• _Texte proposé_:

28 févr. 2014

Le Livre: Transwonderland Retour au Nigéria de Noo Saro-Wiwa

Littérature Africaine Transwonderland Retour au Nigéria de Noo Saro-Wiwa

Je m'étais promise de lire plus de romans écrits par des auteurs de la diaspora africaine. Aujourd'hui, je vous parle de Transwonderland Retour au Nigéria de Noo Saro-WiwaCe livre m'a été proposé par Agathe et j'ai pris du plaisir à le lire tant je m'identifie bien au personnage principal Noo.


Retour au Nigéria de Noo Saro-Wiwa: 4e de couverture

Longtemps, le Nigeria avait été pour Noo Saro-Wiwa comme un univers parallèle qu'elle retrouvait chaque été, retrouvailles qui sonnaient pour la petite fille élevée en Angleterre comme une punition avec le manque de confort, l'insalubrité, la vie misérable des habitants et l'absence de télévision... Elle pensait bien ne jamais y remettre les pieds - depuis ce jour de 1995 où son père fut exécuté par les sbires du dictateur Sani Abacha.

Autant dire que ce retour au pays ne sera pas de tout repos. Un exorcisme, plutôt, de ses peurs et de ses désillusions avec ce sentiment d'être écartelée entre deux mondes, dont l'un lui est presque inconnu. De l'exubérance chaotique de Lagos, vécue d'abord dans l'effarement, la colère, le rejet - mais ce chaos n'est-il pas aussi une centrale d'énergie, où s'invente l'Afrique de demain ? -, à la beauté calme des montagnes de l'Est, de l'excentricité effervescente de Nollywood à Port Harbour, plongé dans l'enfer du pétrole.
De bus improbables en motos-taxis suicidaires, bousculée, indignée, attendrie, intriguée, séduite, parfois malgré elle, c'est à un voyage tout simplement extraordinaire, entre rires et larmes, tendre et passionné, que nous convie Noo Saro-Wiwa. Un voyage à la découverte d'elle-même tout autant que de son pays.
Salué dès sa parution, en 2012, comme une oeuvre exceptionnelle tant aux États-Unis qu'en Grande-Bretagne, Tranwonderland a été classé par le Guardian dans les dix meilleurs livres écrits sur l'Afrique contemporaine.

• _Travail à faire_:
D'après le texte ci-dessus :
(a) En quelle année le père de Noo Saro-Wiwa a-t-il été exécuté ?
(b) Qui a proposé ce livre à l'auteure du billet ?
(c) Dans quel classement le Guardian a-t-il placé le livre ?

Données sur la localisation de cibles visibles
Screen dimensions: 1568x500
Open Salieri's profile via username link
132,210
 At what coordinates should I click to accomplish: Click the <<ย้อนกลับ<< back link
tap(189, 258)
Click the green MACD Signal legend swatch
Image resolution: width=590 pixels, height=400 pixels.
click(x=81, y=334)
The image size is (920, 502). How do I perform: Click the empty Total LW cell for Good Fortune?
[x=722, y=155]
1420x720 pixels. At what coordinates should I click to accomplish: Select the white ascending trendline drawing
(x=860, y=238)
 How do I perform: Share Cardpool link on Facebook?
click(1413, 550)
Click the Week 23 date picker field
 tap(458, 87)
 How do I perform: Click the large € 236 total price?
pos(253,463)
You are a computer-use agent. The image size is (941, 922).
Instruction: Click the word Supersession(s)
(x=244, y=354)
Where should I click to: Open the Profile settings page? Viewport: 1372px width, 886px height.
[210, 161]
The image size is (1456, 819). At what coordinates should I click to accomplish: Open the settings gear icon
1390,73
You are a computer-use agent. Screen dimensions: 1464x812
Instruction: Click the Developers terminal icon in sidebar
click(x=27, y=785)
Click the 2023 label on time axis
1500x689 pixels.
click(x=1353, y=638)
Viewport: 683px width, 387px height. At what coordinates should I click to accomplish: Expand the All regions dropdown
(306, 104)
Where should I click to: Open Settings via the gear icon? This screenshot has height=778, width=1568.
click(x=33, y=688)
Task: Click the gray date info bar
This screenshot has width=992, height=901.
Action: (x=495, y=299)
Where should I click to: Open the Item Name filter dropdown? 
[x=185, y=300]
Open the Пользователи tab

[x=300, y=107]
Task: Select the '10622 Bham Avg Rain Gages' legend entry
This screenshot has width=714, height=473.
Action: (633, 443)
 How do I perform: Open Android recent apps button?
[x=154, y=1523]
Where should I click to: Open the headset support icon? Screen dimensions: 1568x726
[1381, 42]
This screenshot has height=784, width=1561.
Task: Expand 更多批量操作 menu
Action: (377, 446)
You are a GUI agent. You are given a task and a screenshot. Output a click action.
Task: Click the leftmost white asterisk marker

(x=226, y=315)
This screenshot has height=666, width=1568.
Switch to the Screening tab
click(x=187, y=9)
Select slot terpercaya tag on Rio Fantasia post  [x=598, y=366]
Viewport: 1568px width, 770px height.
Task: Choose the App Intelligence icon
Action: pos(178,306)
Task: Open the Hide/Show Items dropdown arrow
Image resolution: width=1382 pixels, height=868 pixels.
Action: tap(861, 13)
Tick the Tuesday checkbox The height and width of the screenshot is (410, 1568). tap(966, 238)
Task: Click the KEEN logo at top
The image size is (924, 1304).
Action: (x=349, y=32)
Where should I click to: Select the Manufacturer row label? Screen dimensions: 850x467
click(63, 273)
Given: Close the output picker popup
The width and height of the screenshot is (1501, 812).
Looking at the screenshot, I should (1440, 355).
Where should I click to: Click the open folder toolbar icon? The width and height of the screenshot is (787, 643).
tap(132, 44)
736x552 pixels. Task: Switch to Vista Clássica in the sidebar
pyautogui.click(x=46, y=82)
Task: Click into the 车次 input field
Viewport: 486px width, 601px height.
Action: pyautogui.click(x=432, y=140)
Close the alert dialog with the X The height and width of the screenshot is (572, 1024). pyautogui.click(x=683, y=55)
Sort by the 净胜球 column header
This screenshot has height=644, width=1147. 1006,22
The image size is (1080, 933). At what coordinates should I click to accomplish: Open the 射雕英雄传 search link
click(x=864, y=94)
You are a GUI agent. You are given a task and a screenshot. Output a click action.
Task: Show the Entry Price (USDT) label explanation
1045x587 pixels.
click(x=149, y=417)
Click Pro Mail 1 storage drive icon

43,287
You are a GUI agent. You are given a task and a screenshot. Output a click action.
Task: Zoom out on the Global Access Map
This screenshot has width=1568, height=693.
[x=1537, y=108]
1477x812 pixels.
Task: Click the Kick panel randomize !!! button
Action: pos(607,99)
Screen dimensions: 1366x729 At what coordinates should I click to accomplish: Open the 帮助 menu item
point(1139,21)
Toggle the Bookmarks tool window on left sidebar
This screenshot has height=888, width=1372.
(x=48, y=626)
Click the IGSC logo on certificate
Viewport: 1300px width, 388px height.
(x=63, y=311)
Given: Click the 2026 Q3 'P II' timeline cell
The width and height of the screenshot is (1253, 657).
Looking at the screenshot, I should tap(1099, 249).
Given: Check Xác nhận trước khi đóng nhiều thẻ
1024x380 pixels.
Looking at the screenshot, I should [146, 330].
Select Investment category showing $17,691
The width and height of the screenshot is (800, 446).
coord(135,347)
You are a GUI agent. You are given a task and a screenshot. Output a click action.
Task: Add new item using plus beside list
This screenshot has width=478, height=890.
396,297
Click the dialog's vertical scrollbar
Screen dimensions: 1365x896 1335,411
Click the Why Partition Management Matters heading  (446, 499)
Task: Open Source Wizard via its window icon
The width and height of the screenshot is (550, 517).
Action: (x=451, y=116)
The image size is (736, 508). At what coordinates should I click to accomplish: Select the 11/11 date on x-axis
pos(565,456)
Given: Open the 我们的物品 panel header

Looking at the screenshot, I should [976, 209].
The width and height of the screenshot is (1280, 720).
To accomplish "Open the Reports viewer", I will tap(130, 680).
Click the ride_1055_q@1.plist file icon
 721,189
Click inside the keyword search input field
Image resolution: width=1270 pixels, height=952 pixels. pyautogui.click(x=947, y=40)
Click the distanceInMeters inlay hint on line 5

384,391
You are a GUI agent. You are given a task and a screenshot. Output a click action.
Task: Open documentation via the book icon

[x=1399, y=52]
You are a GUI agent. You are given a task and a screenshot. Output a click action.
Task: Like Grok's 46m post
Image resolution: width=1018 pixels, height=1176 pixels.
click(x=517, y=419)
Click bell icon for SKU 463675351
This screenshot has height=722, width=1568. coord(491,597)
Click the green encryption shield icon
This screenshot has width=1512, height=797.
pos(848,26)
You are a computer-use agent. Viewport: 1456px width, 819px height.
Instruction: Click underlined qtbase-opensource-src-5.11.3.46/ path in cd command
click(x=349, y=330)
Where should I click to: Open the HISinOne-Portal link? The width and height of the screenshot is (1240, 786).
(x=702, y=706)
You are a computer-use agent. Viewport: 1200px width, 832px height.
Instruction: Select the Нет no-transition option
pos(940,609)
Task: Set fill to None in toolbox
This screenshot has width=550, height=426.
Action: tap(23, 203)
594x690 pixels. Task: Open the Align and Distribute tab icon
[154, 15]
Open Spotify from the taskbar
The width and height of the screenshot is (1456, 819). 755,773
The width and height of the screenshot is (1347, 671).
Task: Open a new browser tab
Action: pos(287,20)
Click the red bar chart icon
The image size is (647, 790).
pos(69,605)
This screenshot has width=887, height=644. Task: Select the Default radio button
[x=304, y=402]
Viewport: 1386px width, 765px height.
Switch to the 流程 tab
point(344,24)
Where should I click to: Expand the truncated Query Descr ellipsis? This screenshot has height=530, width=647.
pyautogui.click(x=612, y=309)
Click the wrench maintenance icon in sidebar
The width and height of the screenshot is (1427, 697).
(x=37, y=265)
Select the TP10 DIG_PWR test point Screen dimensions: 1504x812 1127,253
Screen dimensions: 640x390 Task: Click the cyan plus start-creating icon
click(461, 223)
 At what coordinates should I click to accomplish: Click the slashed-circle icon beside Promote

• _Réponse_:
(a) En 1995.
(b) Agathe.
(c) Dans les dix meilleurs livres écrits sur l'Afrique contemporaine.